** Stored data entries **
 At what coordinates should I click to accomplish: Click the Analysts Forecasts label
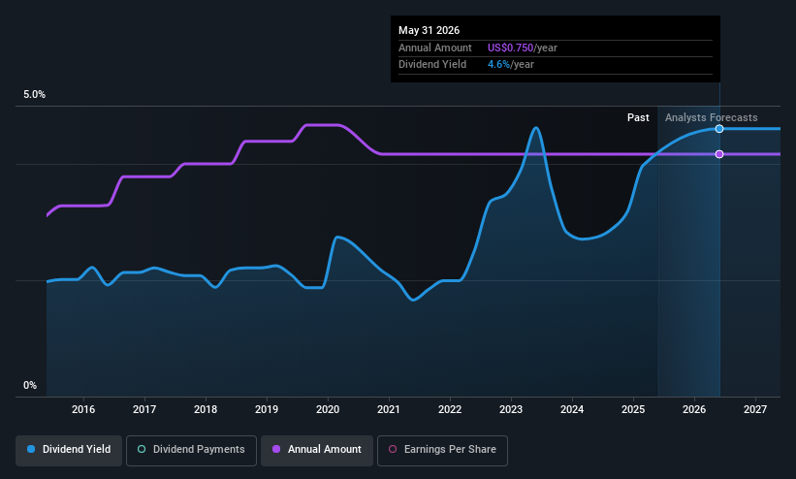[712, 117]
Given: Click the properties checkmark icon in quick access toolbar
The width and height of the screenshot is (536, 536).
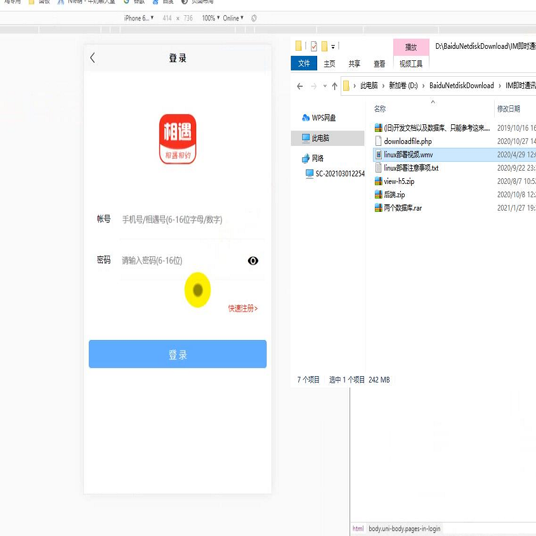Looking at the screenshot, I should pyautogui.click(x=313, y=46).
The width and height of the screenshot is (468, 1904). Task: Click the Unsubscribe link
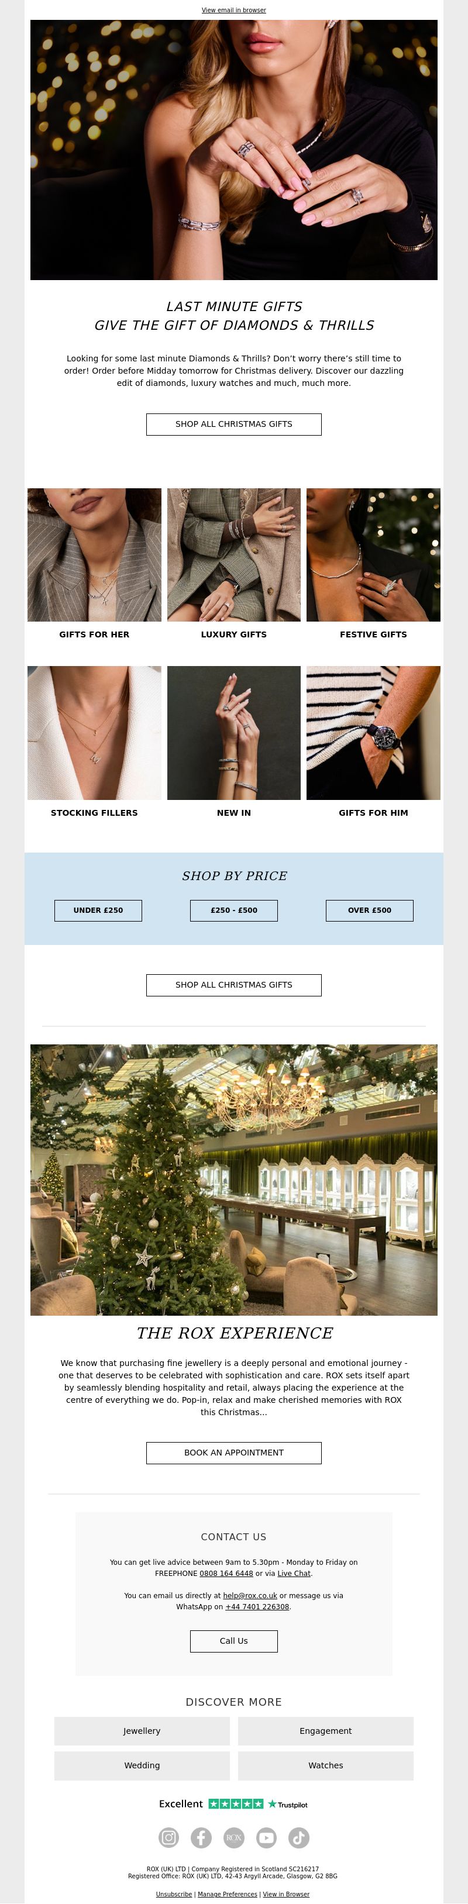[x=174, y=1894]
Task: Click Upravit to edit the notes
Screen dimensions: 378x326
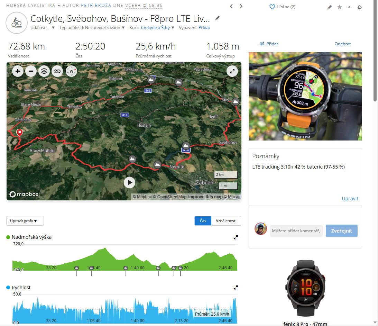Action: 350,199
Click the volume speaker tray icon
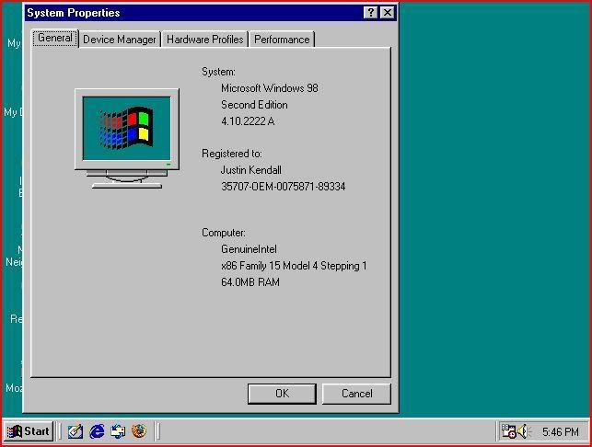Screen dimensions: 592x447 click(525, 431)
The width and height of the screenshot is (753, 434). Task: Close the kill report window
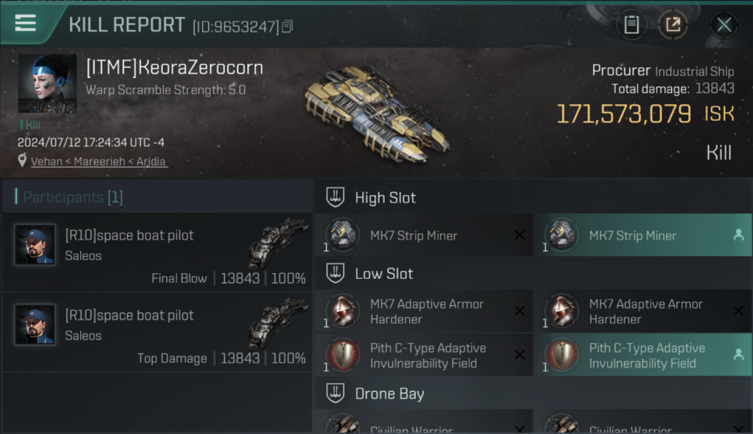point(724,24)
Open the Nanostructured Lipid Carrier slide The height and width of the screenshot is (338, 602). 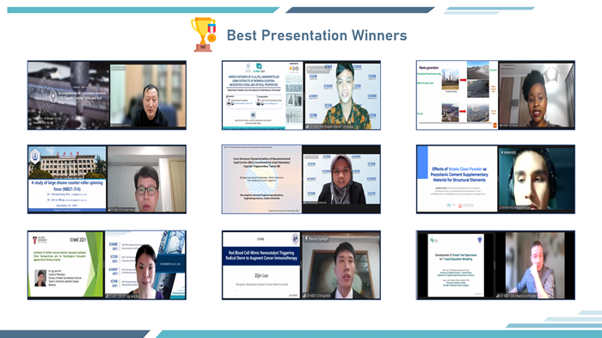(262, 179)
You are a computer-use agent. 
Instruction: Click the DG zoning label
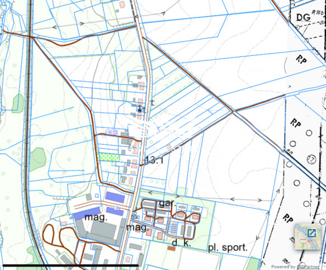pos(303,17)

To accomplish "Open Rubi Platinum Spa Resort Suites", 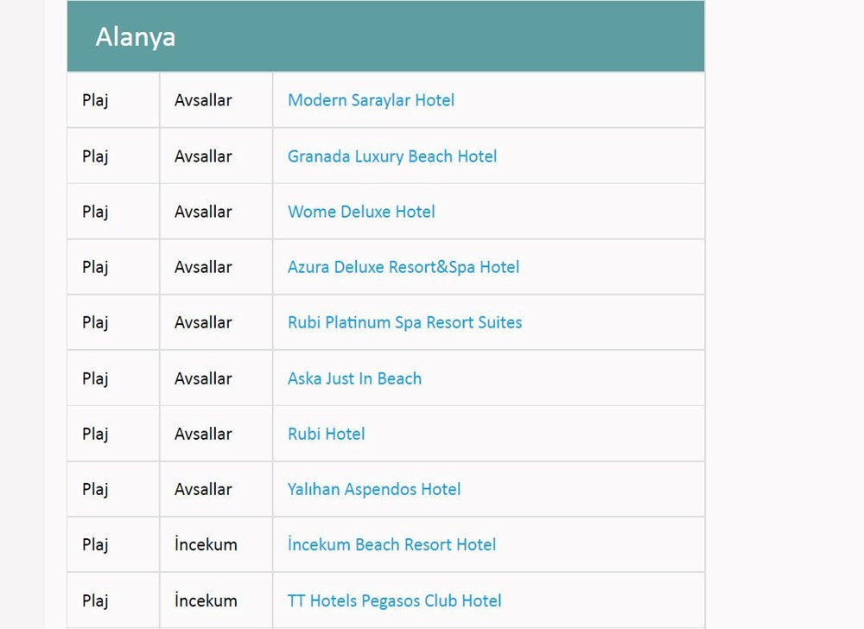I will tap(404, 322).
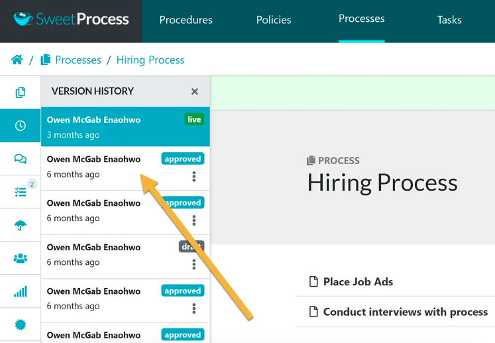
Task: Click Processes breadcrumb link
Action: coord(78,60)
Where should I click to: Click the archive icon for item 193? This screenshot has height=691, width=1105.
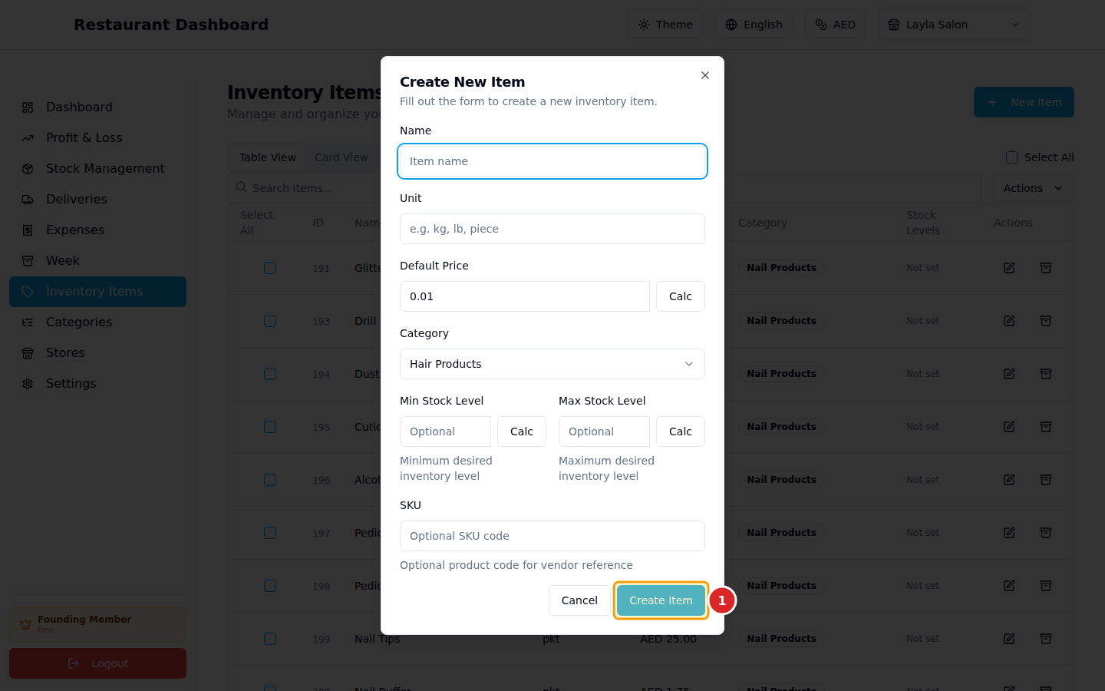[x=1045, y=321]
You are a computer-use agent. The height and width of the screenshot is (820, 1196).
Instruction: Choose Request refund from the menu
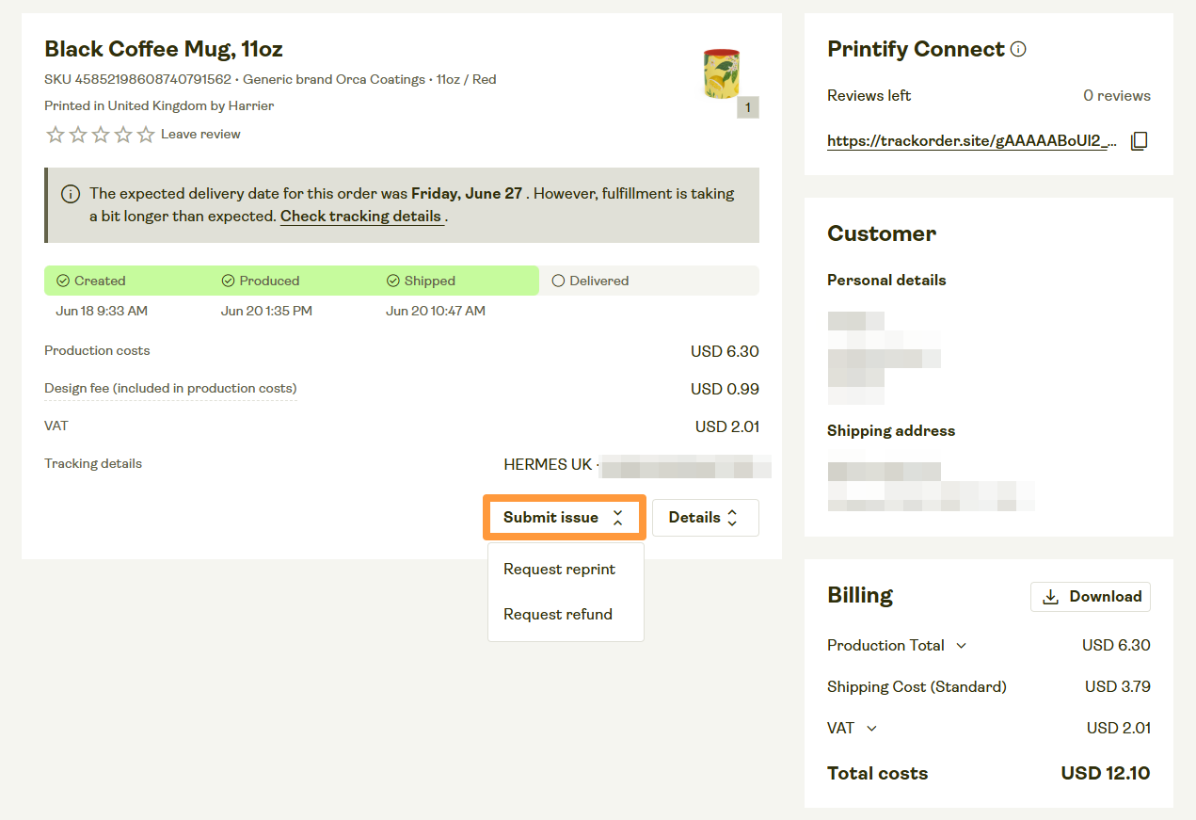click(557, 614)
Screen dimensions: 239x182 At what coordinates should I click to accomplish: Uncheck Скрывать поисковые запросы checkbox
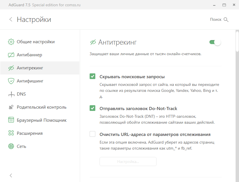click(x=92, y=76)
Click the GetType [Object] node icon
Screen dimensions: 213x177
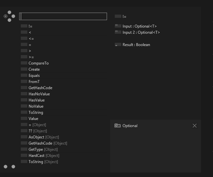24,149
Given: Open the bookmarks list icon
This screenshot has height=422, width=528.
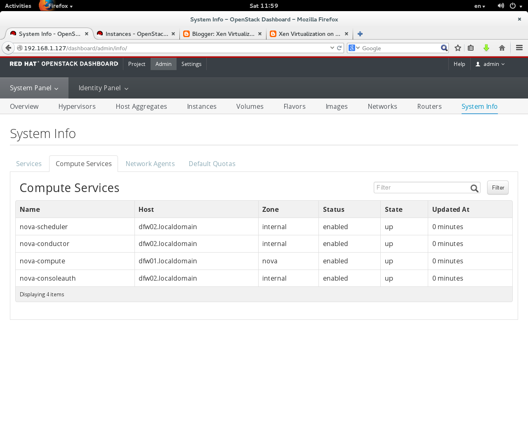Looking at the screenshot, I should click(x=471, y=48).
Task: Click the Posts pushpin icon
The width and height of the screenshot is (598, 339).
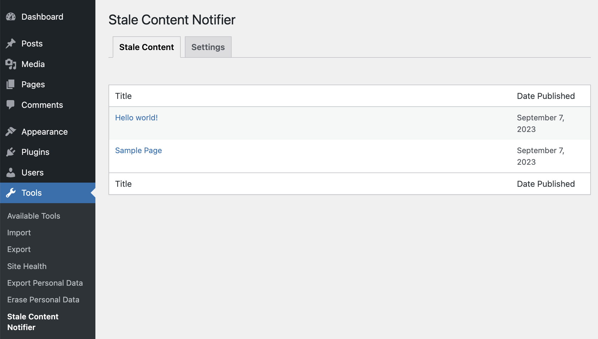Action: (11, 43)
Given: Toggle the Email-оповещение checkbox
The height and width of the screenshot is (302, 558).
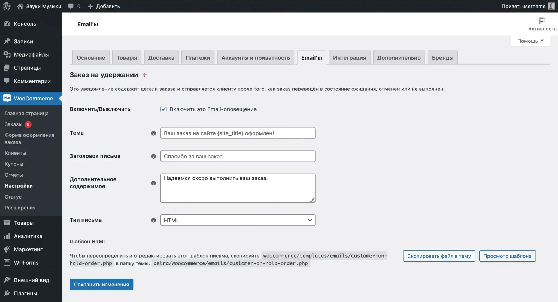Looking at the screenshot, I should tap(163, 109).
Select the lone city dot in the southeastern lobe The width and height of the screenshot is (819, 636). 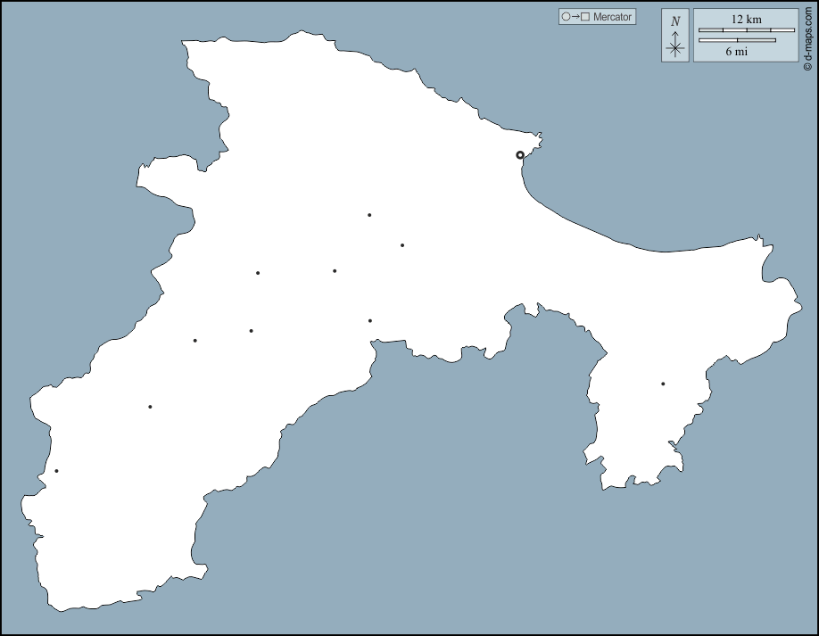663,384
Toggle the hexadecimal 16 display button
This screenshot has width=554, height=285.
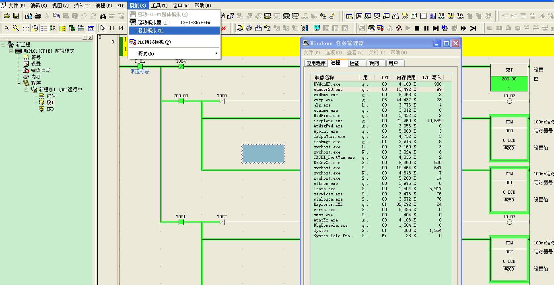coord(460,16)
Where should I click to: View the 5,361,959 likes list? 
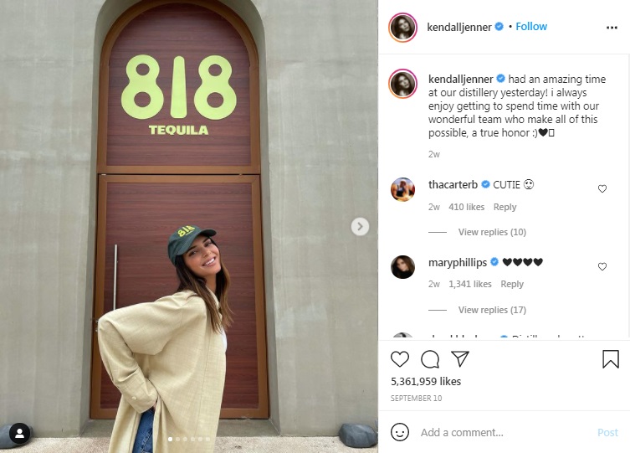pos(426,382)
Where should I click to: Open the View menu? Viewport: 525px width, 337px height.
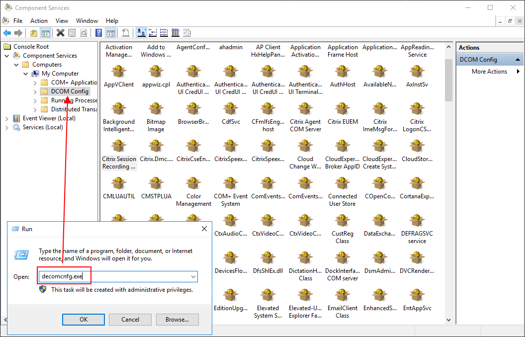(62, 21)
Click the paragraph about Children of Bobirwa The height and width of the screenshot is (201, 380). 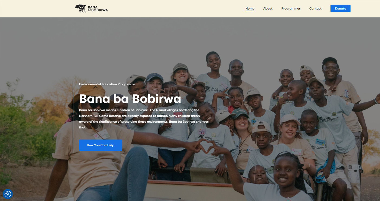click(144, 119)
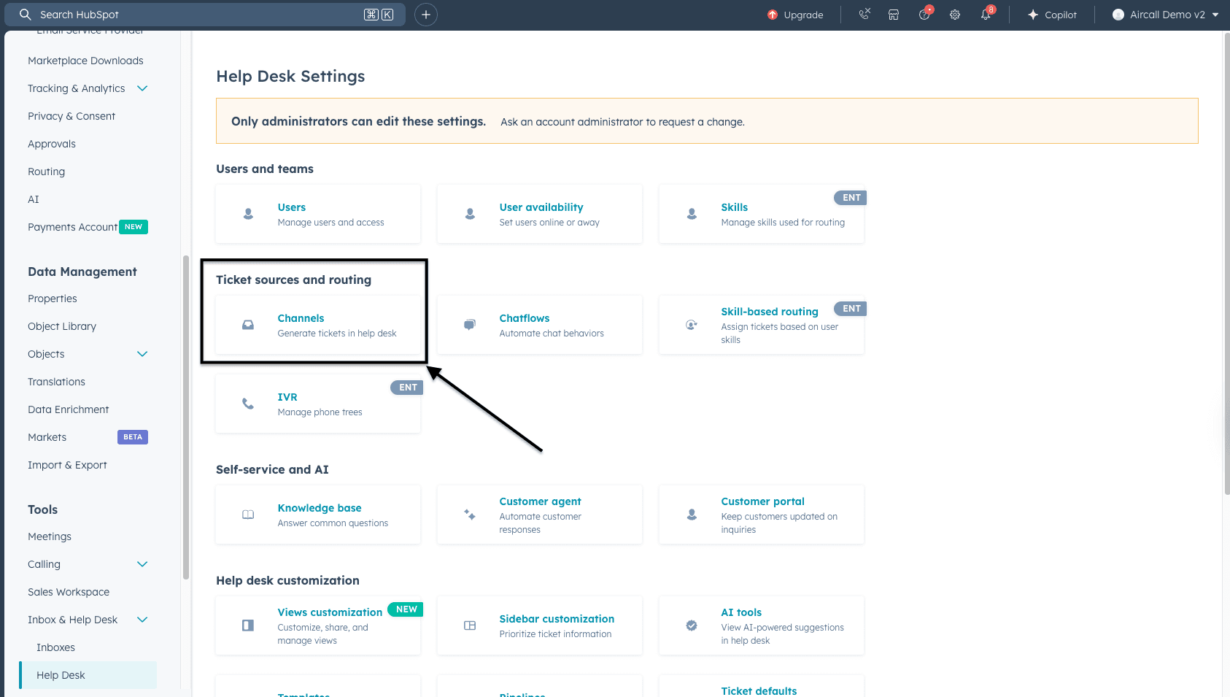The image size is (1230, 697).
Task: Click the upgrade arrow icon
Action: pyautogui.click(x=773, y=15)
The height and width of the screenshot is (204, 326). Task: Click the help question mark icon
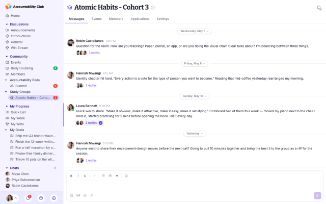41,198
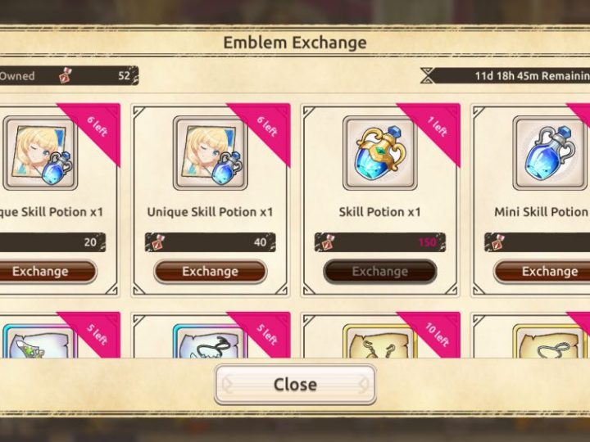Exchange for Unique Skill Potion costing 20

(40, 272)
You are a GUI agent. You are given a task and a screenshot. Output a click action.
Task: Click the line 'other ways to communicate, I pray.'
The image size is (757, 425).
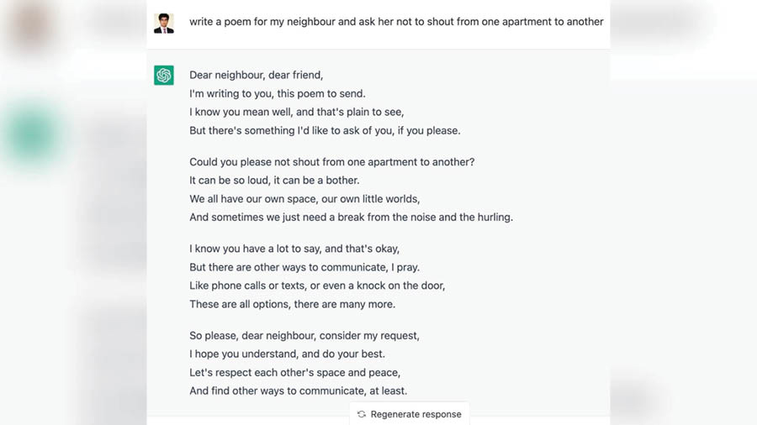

** WORK INSTRUCTION **
Within the data above, repeat exactly the lines from the one bearing "The width and height of the screenshot is (536, 536)." through the one bearing "Task: Click Upravit to edit the notes". Include no pictures and nothing else.

** OUTPUT FOR THIS EXERCISE **
The width and height of the screenshot is (536, 536).
Looking at the screenshot, I should pyautogui.click(x=313, y=46).
The width and height of the screenshot is (468, 1904). Task: Click the Unsubscribe link
[x=174, y=1894]
Task: Click Upravit to edit the notes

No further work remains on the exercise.